A Girl is a Half-Formed Thing
Eimear McBride’s debut novel, A Girl is a Half-Formed Thing has been widely hailed as extraordinary. It won the Goldsmith’s prize for fiction 2013 and saw the author hailed as “a genius” in The Guardian. McBride’s debut tells the story of a girl growing up in Northern Ireland, and her relationship with her brother. The novel traces the protagonist from before her birth to the age of twenty, and is a masterpiece of fractured first-person narration. The narrative complexity of the work develops in tandem with the narrator, and is instantly arresting from the first sentence: “For you. You’ll soon. You’ll give her name. In the stitches of her skin she’ll wear your say.”
McBride’s narrative style is dislocating, “new” in some senses and in others, representative of the Beckettian avant-garde. Fractured, but never incomprehensible, this is forensic reading – the meaning is there, but must be reconfigured, reconstructed from the snippets of reported speech and observations recorded on the page. It is also fiercely experiential: we learn things, feel things, through the narrator’s eyes, and are never given the relief of a more distant perspective.

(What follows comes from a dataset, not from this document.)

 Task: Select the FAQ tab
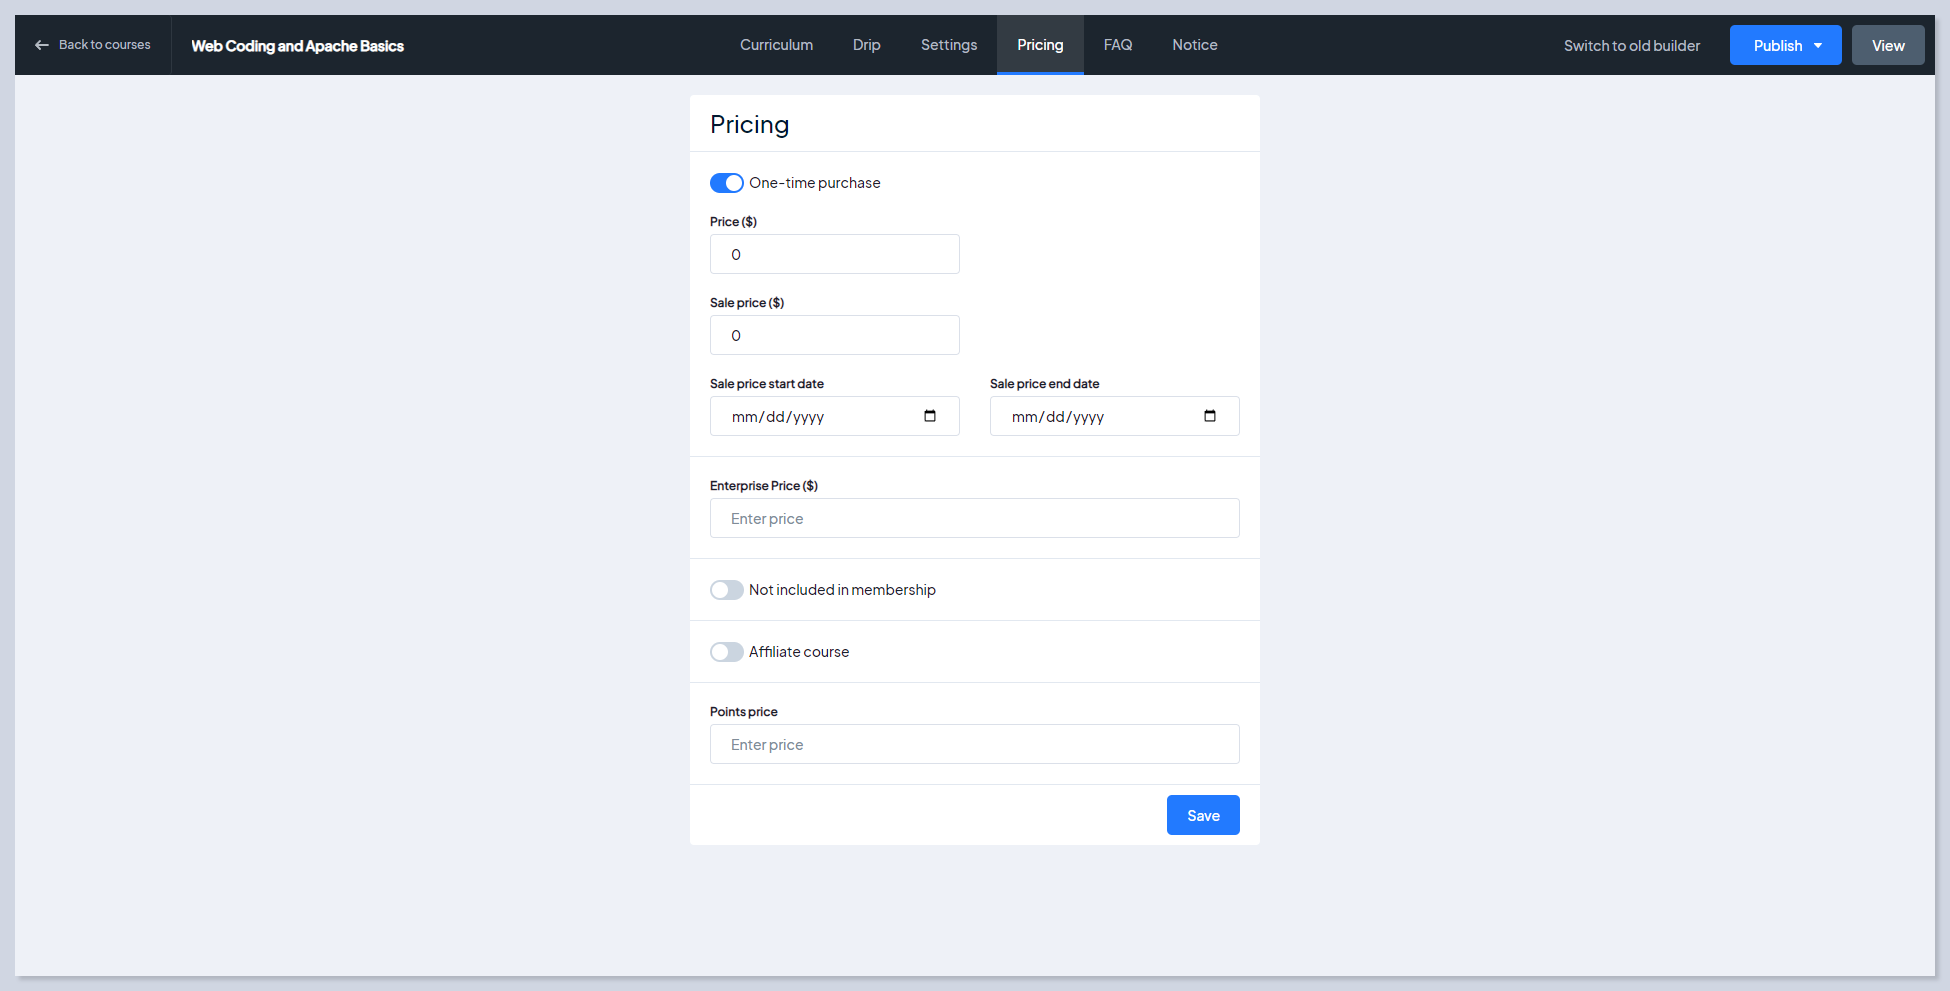pos(1117,45)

The plot is, in stark contrast, reasonably straightforward, a coherent coming-of-age narrative that displays the typical bleakness of many Northern Irish novels. The narrator’s mother, a violent, desperate hypocrite, invokes the Catholic faith as she beats her infant children till they are bloodied. The narrator’s brother, who sustained brain damage at an early age as the result of an operation to remove a tumour, is alternately treasured as the boy who nearly died, an object of all maternal affection, and reviled as ‘slow’, a burden and a curse. From within this violent, terrifying domestic maelstrom, the narrator emerges, turning to violent, masochistic sex and alcohol in order to block out her painful life, which also includes early sexual abuse.

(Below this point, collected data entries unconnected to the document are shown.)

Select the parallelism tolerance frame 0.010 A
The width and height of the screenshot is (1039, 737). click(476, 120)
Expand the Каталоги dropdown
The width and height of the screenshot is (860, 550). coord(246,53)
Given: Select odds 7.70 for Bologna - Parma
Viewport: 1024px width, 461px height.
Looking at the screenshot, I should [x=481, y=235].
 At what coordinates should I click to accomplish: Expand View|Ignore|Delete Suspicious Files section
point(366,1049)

Unsurprisingly, McBride’s novel is, at times, almost unbearable to read. Its unflinching depictions of rape, violence and abuse are given such vivid immediacy that reading them is an act of brute persistence, despite the writer’s skill. Sexual violence must, rightly, be addressed in literature, and McBride does so with the utmost skill; yet there is also a creeping feeling that the reader might be complicit in the violation: that reading the book is an act of unpleasant voyeurism. Throughout the novel, a major recurrent theme is scrutiny: all-seeing parental eyes; the account-ledger of mortal sins and the eyes of God; the male gaze, penetrating and unrelenting. That the narrator’s brother is ‘slow’, that he cannot see the world as others see it, makes his attention and affection safe. The reader does not have this privilege. We are constantly reminded that we are reading something written to someone who is not us; that we are reading without consent.
McBride is indisputably a marvelous new voice in fiction: it will be fascinating to see how she approaches her next novel. Her technical skill and ear for speech rhythms is remarkable, as can be seen in the opening lines of the book: ‘”For you. You’ll soon. You’ll give her name. In the stitches of her skin she’ll wear your say.”
In the complexity of the prose however, McBride loses touch with the plot at points, and the final third of the book reaches a paralyzing crescendo and then, unfortunately, settles on a slightly weaken ending. Nevertheless, A Girl is a Half-Formed Thing is a powerful and important novel overall.